The Relationship Between the Forming Fabric and the Corrector

Why Forming Fabric Need a Corrector？

During papermaking, the forming fabric will always drift to one side of the paper machine to some extent (deviation), which will cause uneven wear and edge damage. Therefore, a corrector is needed to correct the mesh. As an important auxiliary device in papermaking, the forming fabric corrector can automatically adjust and control the position of the fabric in papermaking to prevent deviation and maintain optimal tracking performance.

Types of Forming Fabric Correctors

There are two main types: manual and pneumatic

Manual Forming Fabric Corrector

The manual forming fabric corrector is installed on the correction roller (the guide roller on the corrector). Its transmission end bearing is mounted on the support seat via a hinge or spherical surface. The operating end bearing seat has a distance of 50-100mm. Rotating the adjustment device can make the correction roller tilt to a certain extent. When the misaligned forming mesh passes the roller, the mesh tends to run in the direction perpendicular to the rotation axis of the roller, causing the forming mesh to return to its normal running position. Furthermore, the sensitivity of the corrector is influenced by the tension of the forming fabric, the wrap angle on the correction roll, and the distance between the correction roll and its adjacent rolls. Typically, a wrap angle of 10°–15° is employed, and the distance between the correction roll and the adjacent guide roll should exceed 600–800 mm.

Pneumatic Forming Fabric Corrector

The sensing element of the pneumatic automatic forming fabric corrector is a small baffle that contacts the edge of the forming mesh. When the forming mesh deviates from its designated position, the position of the small baffle will change, thereby opening and closing the exhaust valve, changing the air pressure inside the membrane executive agency, causing the correction roller to make a corresponding displacement, and completing the automatic correction action of the forming fabric. Since the baffle-type sensor subjects the mesh to a certain degree of wear, it is generally recommended that the edge of the forming fabric remain perpendicular to the baffle and be positioned centrally relative to it.

The forming fabric tensioner can also serve a corrective function; by carefully tightening or loosening one end of the tensioning roll, the forming fabric will drift toward the side with the looser tension. However, this method is generally used when there is no forming mesh corrector.

Working Principle and Adjustment of Forming Fabric Corrector

One side of the correction roll is fixed, while the other is movable. The forming fabric moves towards the side that first contacts the guide roller, while the standard line runs ahead of the side that first contacts the roller. To facilitate the description and memorization of the pattern of the corrector’s deviation in the forming fabric, it is as follows: when the operator is in the position of the corrector mesh, moving the corrector roller in the opposite direction of the mesh’s running direction will bring the net towards the operator; moving the corrector roller in the same direction as the mesh’s running direction will bring the mesh towards the drive side.

The positioning of the corrector is of critical importance; generally, it is recommended that the guide roller be situated at the final stage of the loop.
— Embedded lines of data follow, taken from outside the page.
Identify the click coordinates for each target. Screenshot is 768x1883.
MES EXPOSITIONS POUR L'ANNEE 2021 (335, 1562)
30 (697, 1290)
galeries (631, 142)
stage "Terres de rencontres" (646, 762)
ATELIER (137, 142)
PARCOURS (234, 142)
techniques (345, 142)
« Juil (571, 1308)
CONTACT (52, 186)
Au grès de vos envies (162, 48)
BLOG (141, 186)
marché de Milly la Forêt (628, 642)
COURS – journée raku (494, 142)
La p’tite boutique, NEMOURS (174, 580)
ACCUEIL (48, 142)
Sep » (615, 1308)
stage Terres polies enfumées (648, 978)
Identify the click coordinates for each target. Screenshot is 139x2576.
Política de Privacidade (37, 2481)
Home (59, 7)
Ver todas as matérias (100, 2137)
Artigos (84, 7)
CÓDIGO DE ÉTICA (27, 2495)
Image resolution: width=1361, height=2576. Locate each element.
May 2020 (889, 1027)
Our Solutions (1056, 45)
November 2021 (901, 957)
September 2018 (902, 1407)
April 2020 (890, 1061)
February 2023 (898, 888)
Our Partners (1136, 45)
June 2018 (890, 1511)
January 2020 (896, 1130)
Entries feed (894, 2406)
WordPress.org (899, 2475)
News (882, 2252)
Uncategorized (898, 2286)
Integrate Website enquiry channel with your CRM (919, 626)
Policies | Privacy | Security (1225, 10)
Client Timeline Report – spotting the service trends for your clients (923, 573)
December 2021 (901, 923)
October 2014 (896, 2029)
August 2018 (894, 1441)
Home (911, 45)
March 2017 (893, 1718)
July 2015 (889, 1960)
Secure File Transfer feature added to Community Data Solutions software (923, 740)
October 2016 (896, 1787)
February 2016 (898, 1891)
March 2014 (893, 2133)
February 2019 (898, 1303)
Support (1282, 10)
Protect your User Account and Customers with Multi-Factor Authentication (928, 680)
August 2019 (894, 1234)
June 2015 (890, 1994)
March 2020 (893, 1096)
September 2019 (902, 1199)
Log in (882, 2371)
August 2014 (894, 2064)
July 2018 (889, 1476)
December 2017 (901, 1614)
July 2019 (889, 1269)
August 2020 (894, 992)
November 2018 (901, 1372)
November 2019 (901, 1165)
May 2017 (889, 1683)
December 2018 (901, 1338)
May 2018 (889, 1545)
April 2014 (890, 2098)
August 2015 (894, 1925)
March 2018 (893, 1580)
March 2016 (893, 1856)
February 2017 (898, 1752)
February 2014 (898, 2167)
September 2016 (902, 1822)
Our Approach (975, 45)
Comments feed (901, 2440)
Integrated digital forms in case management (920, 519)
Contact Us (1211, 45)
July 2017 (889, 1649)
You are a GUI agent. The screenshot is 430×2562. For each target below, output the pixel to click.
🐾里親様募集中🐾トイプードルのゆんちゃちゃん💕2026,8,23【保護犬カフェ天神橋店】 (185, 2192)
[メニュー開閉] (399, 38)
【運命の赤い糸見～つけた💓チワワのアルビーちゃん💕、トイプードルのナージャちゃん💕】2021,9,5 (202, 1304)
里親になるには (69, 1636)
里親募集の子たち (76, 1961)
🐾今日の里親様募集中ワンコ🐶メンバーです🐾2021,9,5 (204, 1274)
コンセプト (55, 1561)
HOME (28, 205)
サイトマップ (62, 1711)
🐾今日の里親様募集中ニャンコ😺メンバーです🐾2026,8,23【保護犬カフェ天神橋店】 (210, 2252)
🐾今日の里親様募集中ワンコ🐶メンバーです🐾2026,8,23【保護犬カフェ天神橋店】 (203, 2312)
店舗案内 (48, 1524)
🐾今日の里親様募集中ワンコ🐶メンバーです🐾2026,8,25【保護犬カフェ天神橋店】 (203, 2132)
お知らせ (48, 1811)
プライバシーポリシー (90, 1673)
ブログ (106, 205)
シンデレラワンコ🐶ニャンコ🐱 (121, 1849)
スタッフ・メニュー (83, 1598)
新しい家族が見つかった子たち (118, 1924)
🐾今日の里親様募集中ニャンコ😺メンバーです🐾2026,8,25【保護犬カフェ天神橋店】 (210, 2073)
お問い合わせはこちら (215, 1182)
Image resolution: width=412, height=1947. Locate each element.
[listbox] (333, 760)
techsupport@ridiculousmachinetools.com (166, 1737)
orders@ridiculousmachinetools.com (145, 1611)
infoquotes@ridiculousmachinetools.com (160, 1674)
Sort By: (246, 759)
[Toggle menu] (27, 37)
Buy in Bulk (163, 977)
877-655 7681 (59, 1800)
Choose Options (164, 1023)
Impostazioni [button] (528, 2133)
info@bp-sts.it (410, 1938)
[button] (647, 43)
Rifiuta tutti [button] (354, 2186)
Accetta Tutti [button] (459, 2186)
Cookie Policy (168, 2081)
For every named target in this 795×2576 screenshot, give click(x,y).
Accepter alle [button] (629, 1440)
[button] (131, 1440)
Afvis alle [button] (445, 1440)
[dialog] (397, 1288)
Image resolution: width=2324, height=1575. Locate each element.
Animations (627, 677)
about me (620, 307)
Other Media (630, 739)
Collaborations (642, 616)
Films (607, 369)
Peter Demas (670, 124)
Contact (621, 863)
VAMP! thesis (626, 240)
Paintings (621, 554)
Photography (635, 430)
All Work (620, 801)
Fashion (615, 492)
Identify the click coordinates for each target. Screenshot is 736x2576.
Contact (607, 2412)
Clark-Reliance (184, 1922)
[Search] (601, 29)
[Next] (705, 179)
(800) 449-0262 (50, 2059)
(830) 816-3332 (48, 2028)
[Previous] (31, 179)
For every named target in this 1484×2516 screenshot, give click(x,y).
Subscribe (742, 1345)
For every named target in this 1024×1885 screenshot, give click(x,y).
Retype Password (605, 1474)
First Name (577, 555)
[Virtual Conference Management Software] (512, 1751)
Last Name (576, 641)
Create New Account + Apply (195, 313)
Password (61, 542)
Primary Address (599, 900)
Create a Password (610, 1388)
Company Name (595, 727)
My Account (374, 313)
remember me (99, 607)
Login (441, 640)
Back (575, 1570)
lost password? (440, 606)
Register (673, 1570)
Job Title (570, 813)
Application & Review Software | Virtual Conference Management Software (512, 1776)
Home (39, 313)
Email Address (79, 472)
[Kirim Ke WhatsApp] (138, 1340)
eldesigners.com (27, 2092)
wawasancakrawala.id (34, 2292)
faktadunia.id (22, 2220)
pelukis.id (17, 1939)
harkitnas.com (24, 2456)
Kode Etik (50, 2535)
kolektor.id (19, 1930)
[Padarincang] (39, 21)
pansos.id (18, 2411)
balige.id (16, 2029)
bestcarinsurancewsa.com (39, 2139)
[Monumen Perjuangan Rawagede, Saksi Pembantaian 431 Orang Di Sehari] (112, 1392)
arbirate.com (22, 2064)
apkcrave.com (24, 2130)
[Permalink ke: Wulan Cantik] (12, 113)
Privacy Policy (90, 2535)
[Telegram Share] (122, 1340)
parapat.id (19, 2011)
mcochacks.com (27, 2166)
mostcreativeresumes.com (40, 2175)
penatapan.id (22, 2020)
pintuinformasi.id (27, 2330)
The corrector should be positioned as close as possible to the guide rollers. The wrap angle of the automatic correction guide roller should be greater than 25°. If the forming fabric does not respond much or at all to the correction system, the correction system needs to be checked. If poor contact between the forming fabric and the roller—resulting in slippage—is attributed to low tension, the tension should be increased appropriately. Should all components of the tension correction system be functioning normally, yet the forming fabric continues to drift, it is recommended to verify whether the rollers have deviated from their proper alignment. Prior to this, manual correction (by manually adjusting the tensioning roller) may be performed if deemed necessary.

Factors Affecting the Correction of the Forming Fabric

• When the fulcrum position of the correction roll deviates from one side, the corrector can only correct to one side, and when the forming fabric moves to the other side, the correction roller cannot correct the mesh even when it reaches its limit position.
• The greater the tension of the mesh, the stronger the correction effect, but excessive tension may also cause the forming fabric to keep running to both sides.
• The smaller the wrap angle of the correction roll, the smaller the friction between the forming fabric and the correction roll, and the worse the correction effect. Conversely, the greater the coefficient of friction between the correction roll and the mesh, the better the correction effect.
• The smaller the spacing between the correction roll and the guide rolls positioned before and after it, the less effective the correction will be.
• If the tension on the two sides of the forming fabric is uneven, the fabric may drift toward one side, thereby failing to achieve the intended correction.
• For pneumatic correctors, the opening of the throttle valve should also be checked. The smaller the opening, the slower the corrector roller runs.
• For electric correction, the main environmental factors that affect the measurement are light intensity, which can cause inaccurate measurement positions. Improperly configured PID parameters can lead to oscillations within the control system, while significant deviations in the parameters provided by the process specifications may result in control errors.

The synergistic interaction between the forming fabric and the corrector is crucial for maintaining continuous production, extending the service life of the fabric, and ensuring the stability of paper quality. A thorough understanding of the relationship and operational setup between the two is undoubtedly key to achieving continuous production and improving product quality.